Records from a data source
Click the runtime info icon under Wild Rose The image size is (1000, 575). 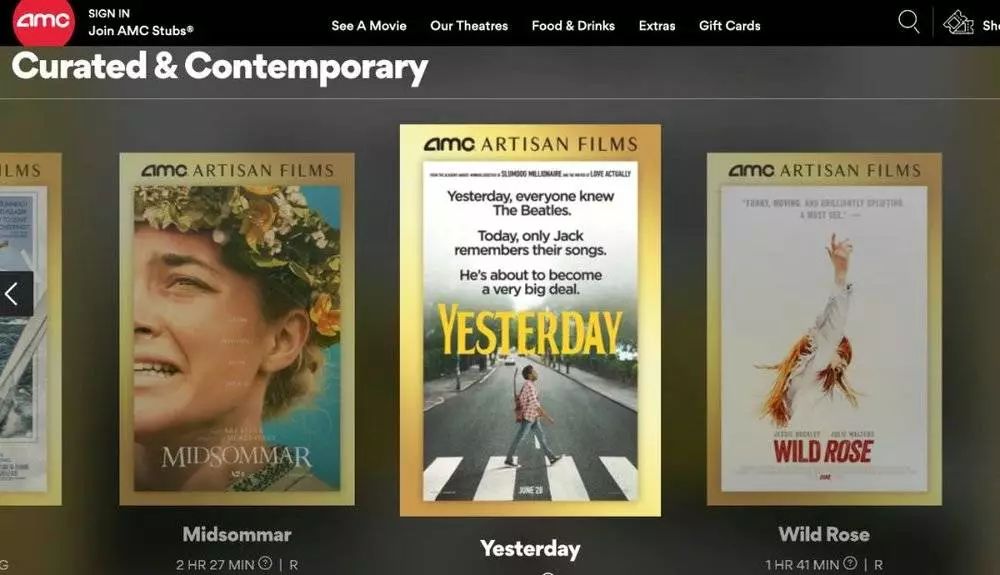click(x=850, y=564)
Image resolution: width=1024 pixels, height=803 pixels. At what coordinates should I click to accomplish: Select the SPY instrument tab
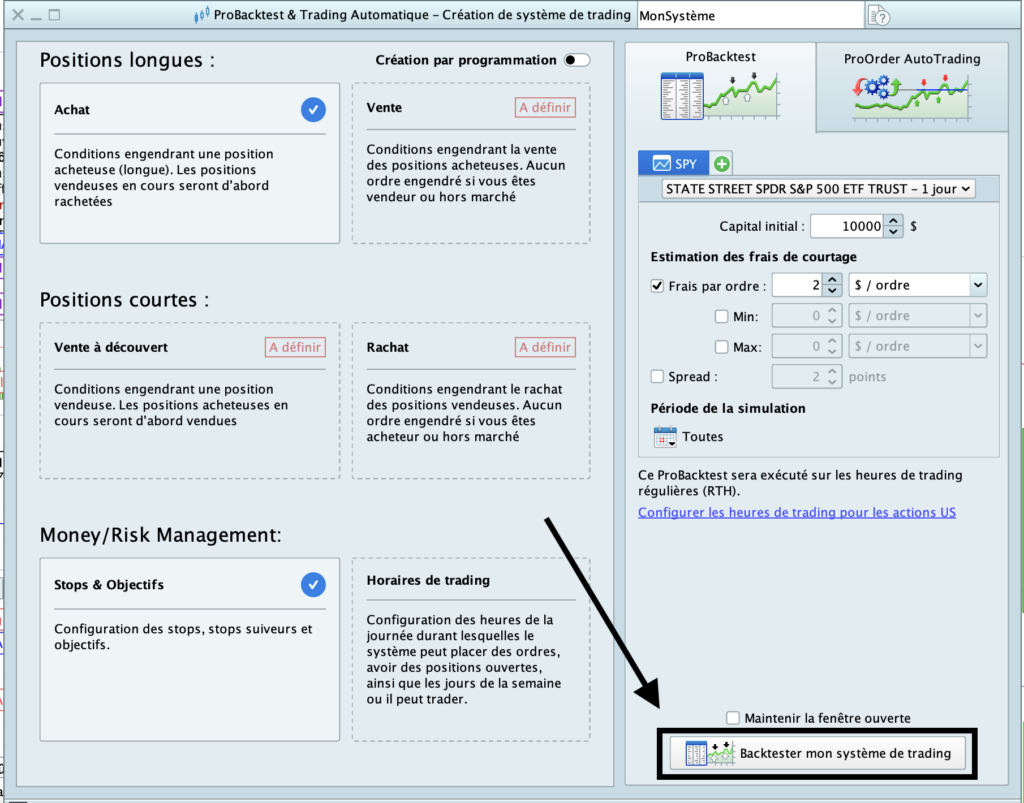pyautogui.click(x=674, y=163)
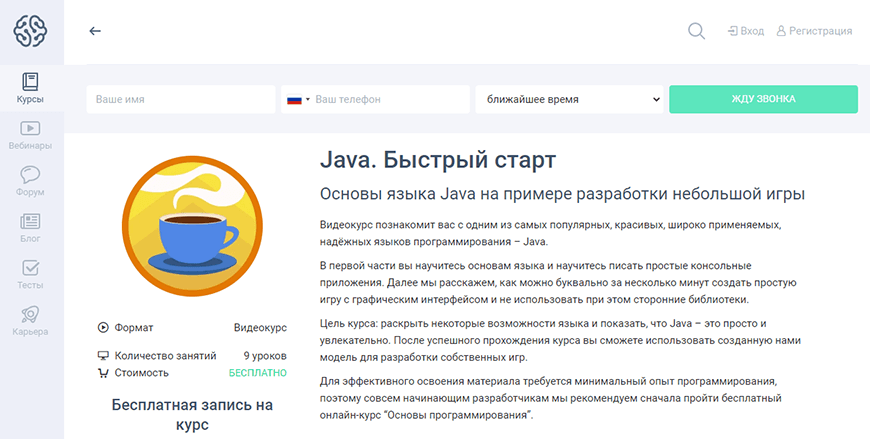The image size is (870, 439).
Task: Open the ближайшее время dropdown
Action: 568,100
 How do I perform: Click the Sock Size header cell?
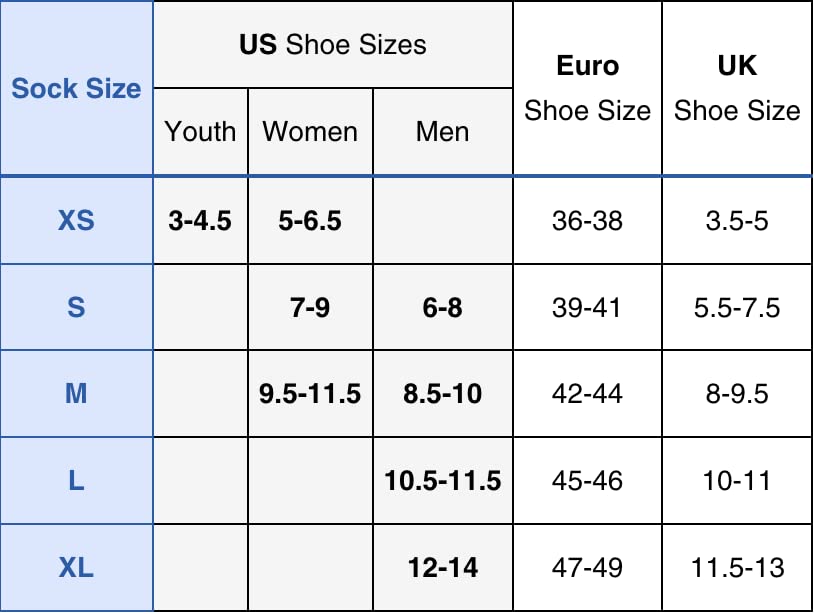(x=76, y=88)
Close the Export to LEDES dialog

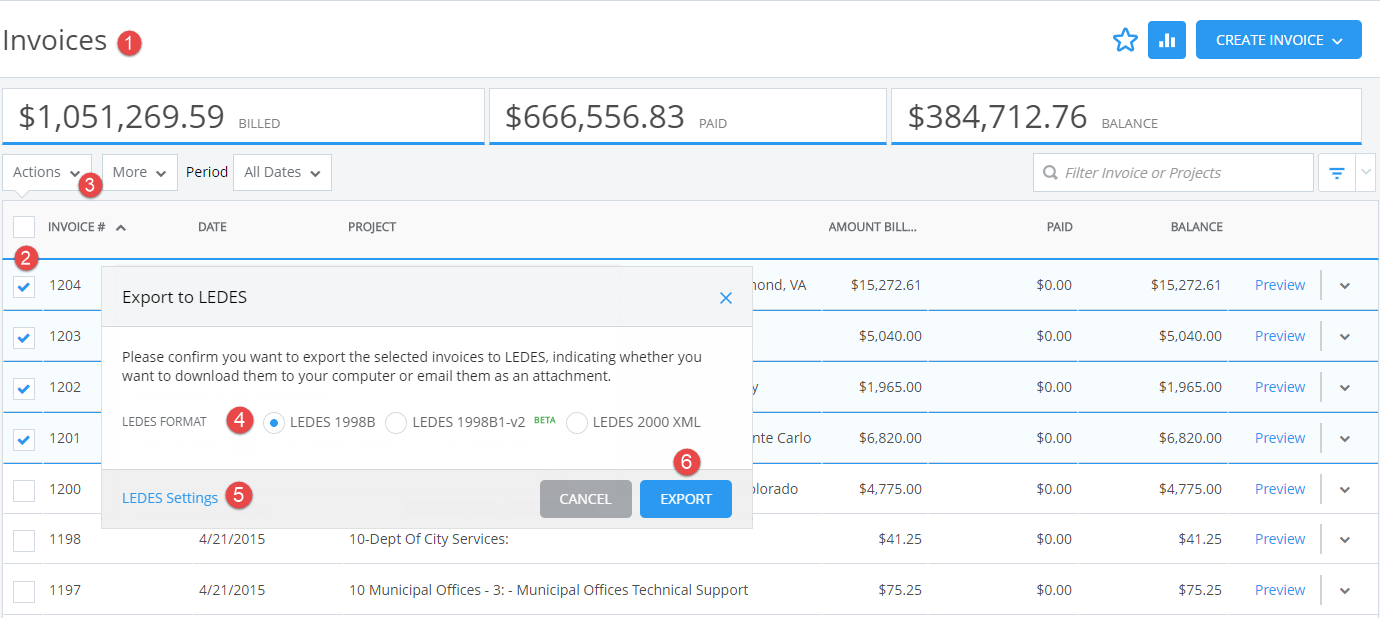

▶ [YOUR OBJECTIVE]
When you reach the line that contains "How do I perform: Click" in the records above, copy it and every line after it exactly through the last one, leaving out the pictures.

▶ [ANSWER FOR THE TASK]
 How do I perform: Click the Sock Size header cell?
(x=76, y=88)
Close the Export to LEDES dialog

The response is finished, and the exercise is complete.